● **EXERCISE REQUIREMENTS**:
Copy out exactly the lines beginning with the one that contains "Instruction: Click the" and ending at the last line of the listing, skipping any pictures.

● **EXTRACTED RECORDS**:
═══

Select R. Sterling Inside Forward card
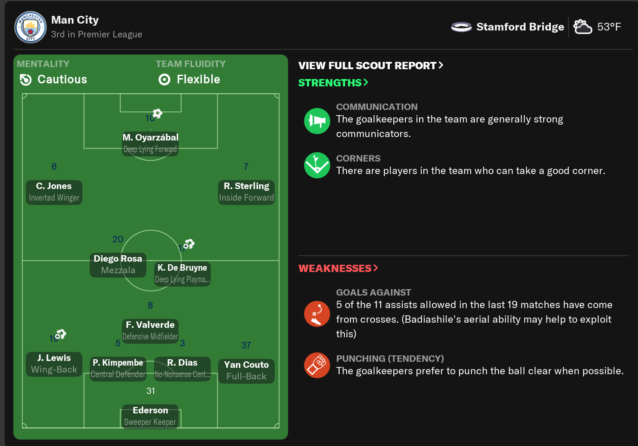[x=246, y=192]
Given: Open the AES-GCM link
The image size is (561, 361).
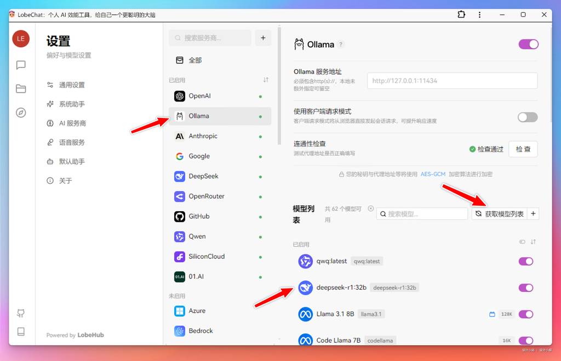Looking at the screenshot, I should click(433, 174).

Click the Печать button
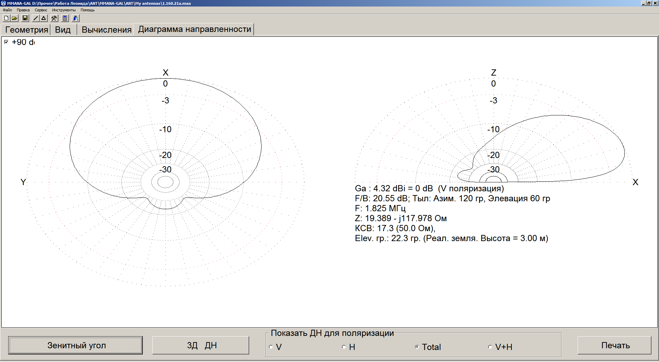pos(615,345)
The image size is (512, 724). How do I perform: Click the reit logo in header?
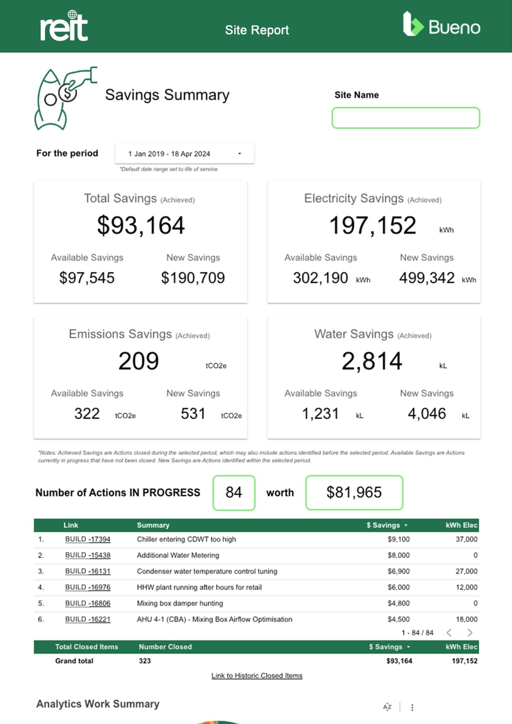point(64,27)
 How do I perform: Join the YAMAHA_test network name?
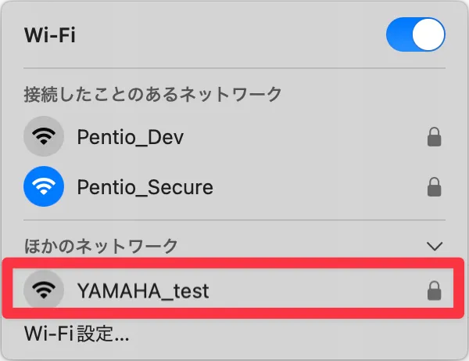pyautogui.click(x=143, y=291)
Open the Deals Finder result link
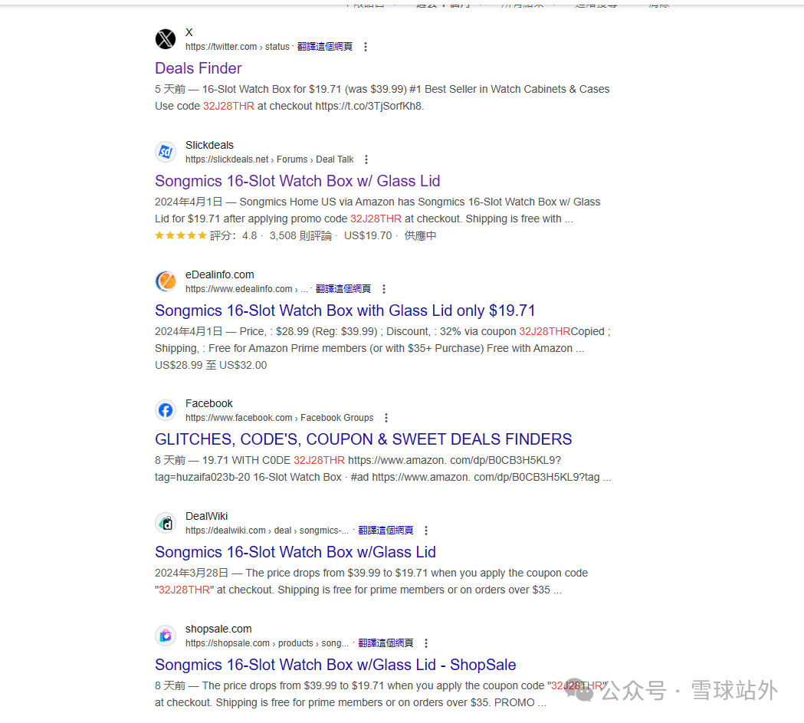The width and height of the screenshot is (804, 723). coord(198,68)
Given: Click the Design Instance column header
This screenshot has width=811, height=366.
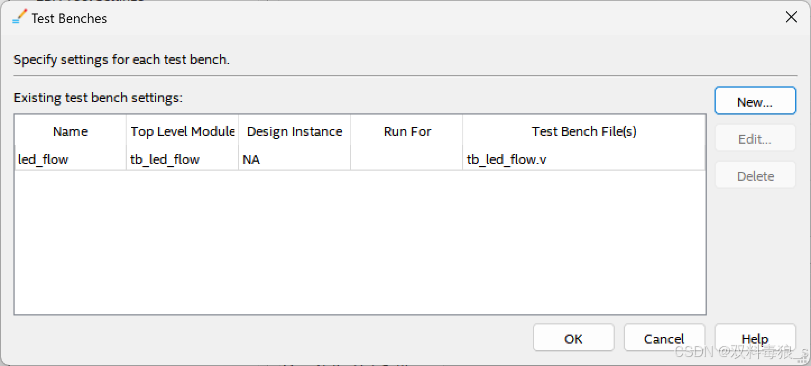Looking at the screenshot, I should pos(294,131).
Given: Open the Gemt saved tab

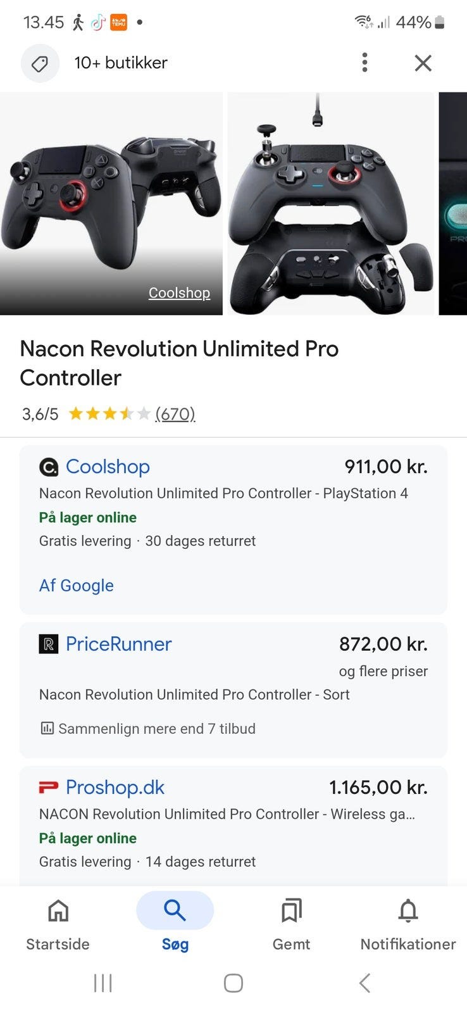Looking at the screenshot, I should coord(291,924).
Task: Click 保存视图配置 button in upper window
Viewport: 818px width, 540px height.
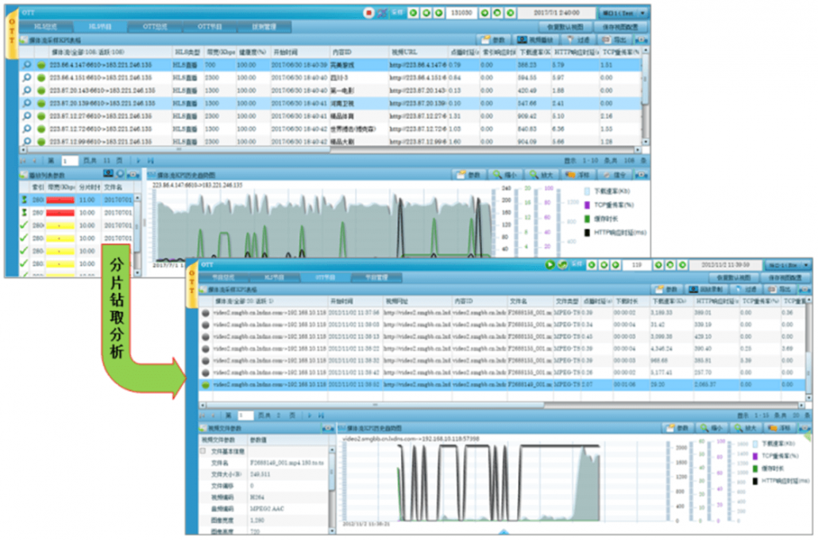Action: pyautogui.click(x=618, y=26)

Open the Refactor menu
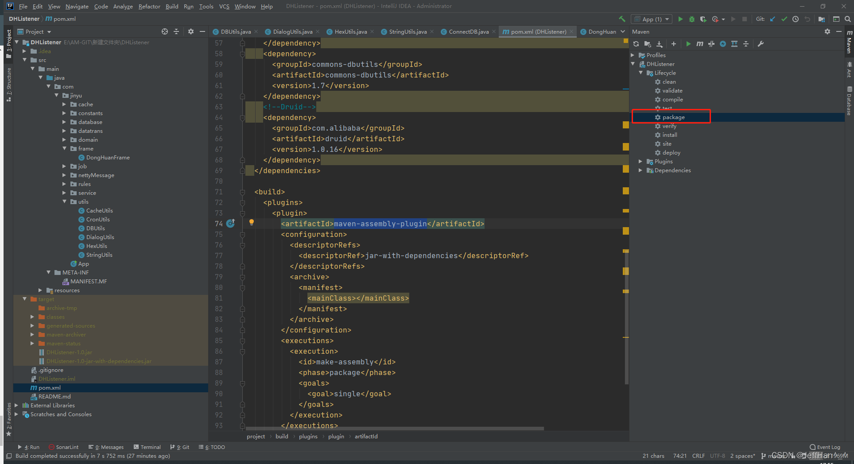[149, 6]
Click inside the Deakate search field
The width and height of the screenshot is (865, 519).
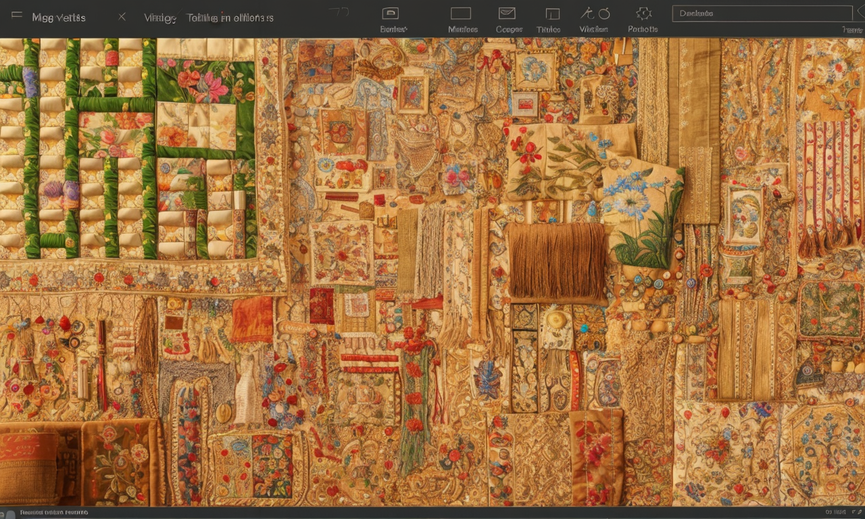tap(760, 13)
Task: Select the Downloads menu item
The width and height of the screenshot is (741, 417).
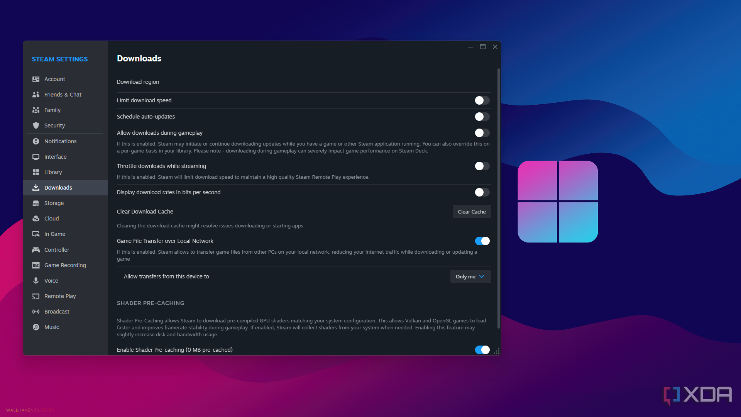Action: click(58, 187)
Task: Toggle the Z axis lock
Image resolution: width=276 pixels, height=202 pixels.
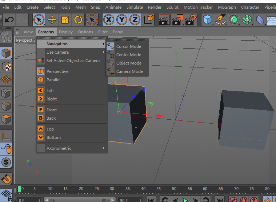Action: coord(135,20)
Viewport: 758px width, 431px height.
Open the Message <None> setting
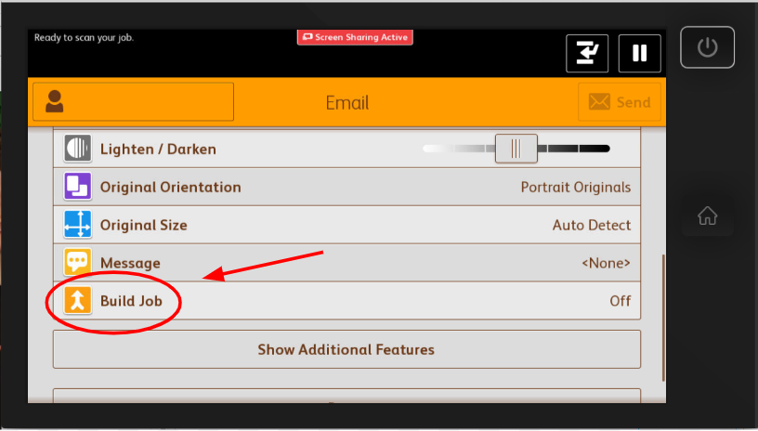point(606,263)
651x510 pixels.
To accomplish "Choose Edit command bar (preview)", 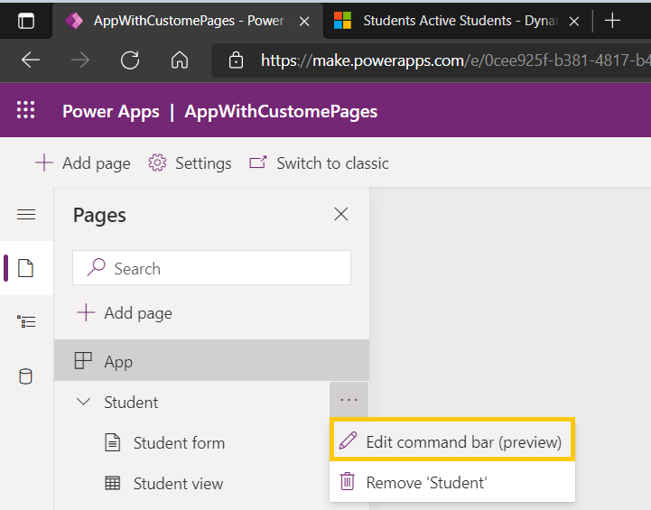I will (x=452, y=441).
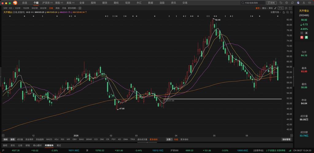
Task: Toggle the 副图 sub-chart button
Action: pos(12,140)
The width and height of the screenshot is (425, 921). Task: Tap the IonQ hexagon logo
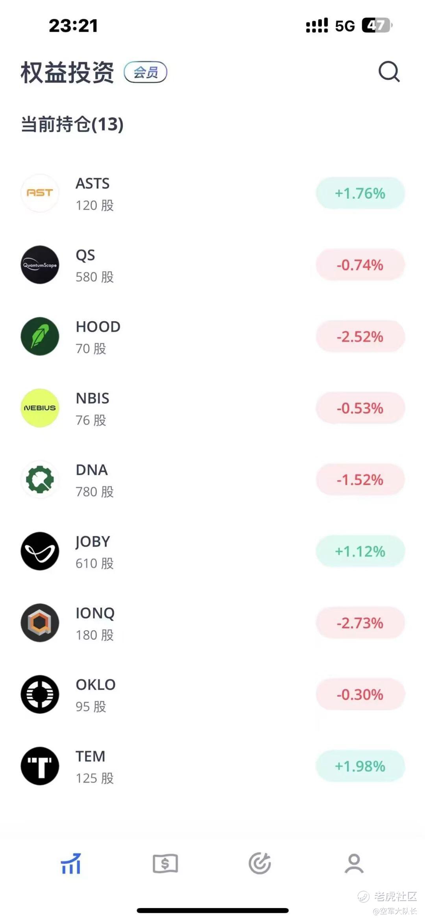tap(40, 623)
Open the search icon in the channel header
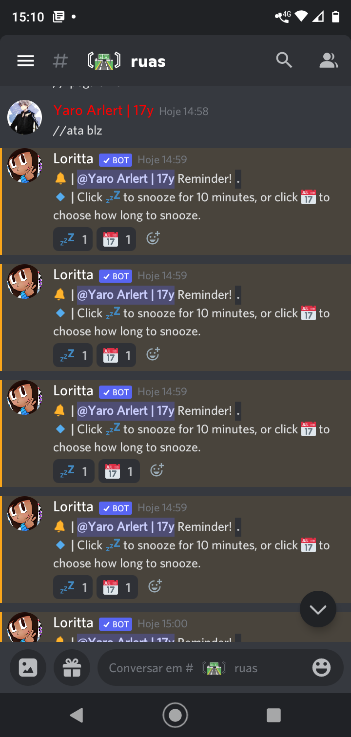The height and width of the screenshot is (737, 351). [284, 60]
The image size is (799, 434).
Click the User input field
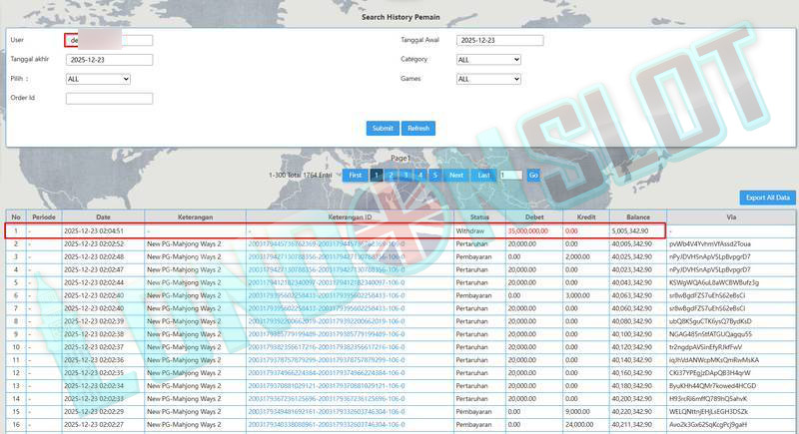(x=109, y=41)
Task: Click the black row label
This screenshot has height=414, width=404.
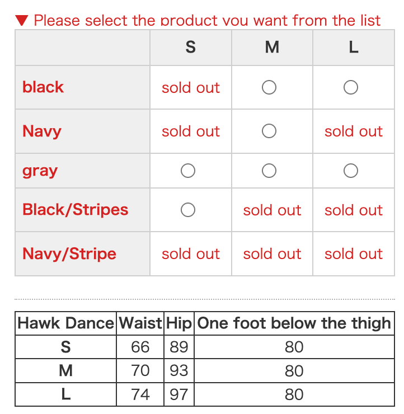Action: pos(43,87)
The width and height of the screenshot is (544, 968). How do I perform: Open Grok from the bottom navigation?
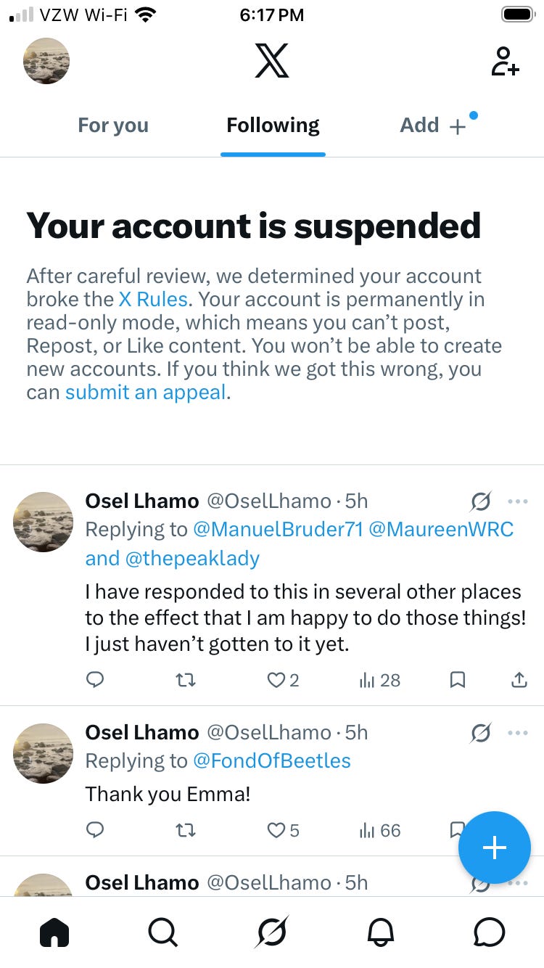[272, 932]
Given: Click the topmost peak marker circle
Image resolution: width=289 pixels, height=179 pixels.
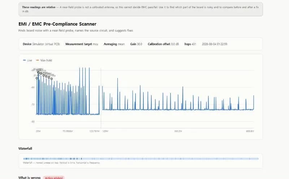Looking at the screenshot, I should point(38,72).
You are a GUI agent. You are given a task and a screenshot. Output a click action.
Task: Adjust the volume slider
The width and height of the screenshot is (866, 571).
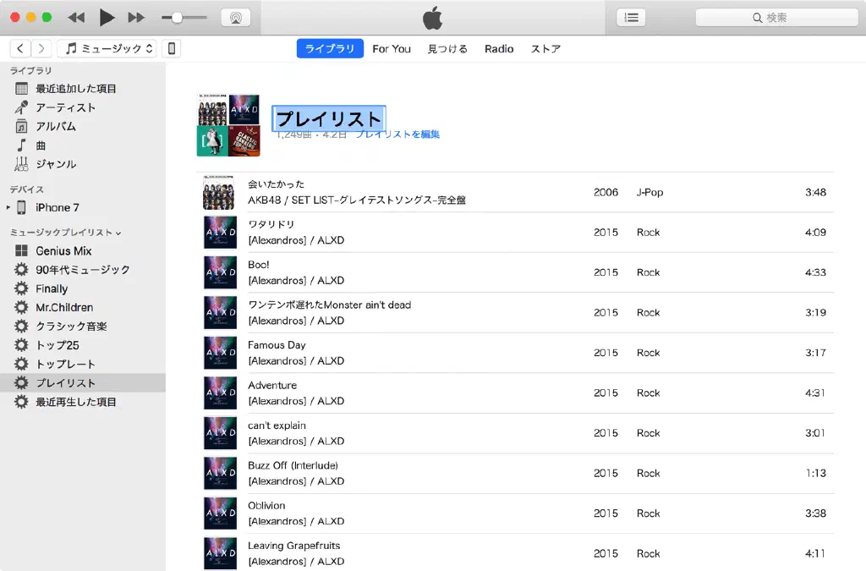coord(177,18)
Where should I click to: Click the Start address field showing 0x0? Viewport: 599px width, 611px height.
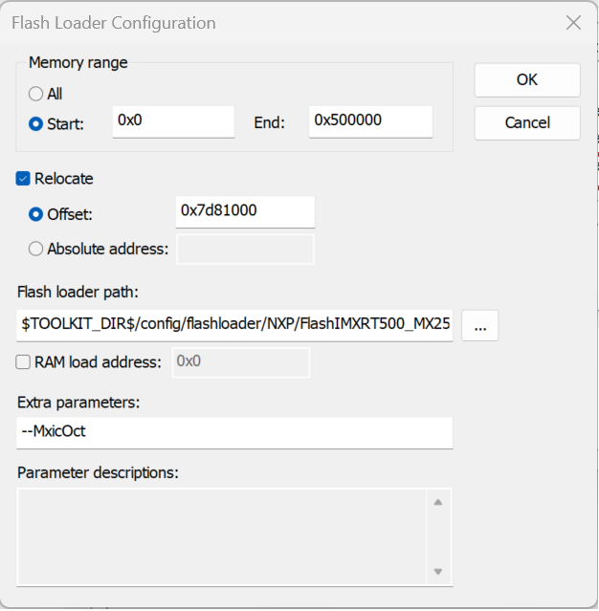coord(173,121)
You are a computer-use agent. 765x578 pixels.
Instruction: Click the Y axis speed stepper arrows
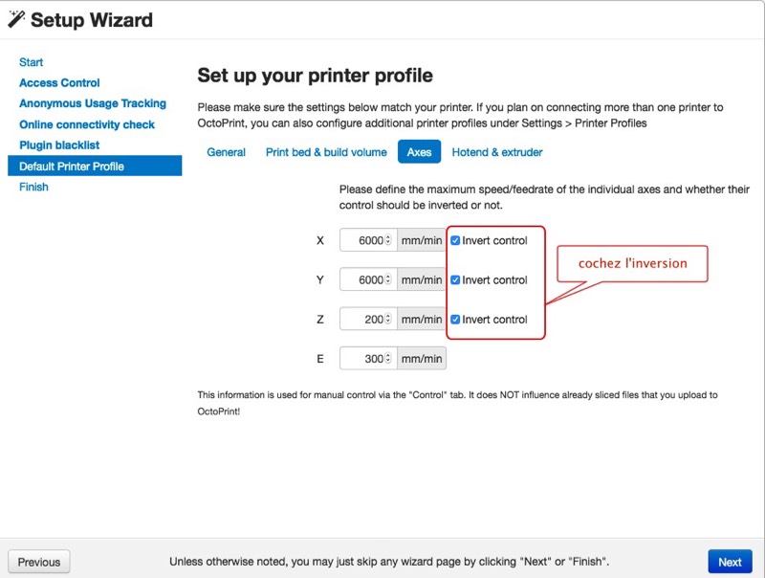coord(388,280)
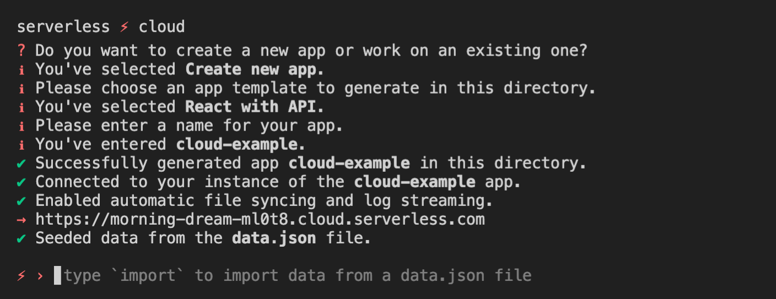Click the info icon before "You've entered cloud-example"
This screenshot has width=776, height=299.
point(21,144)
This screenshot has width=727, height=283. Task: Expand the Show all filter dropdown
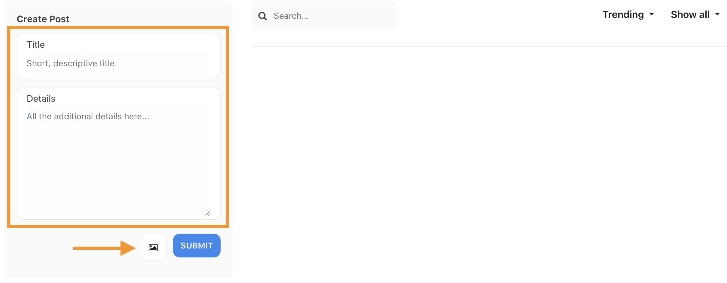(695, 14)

═══

● **ANSWER FOR THE TASK**:
Instruction: Click the Y axis speed stepper arrows
coord(388,280)
Click the info icon before "You've entered cloud-example"
This screenshot has width=776, height=299.
point(21,144)
This screenshot has width=727, height=283. Task: Expand the Show all filter dropdown
(695, 14)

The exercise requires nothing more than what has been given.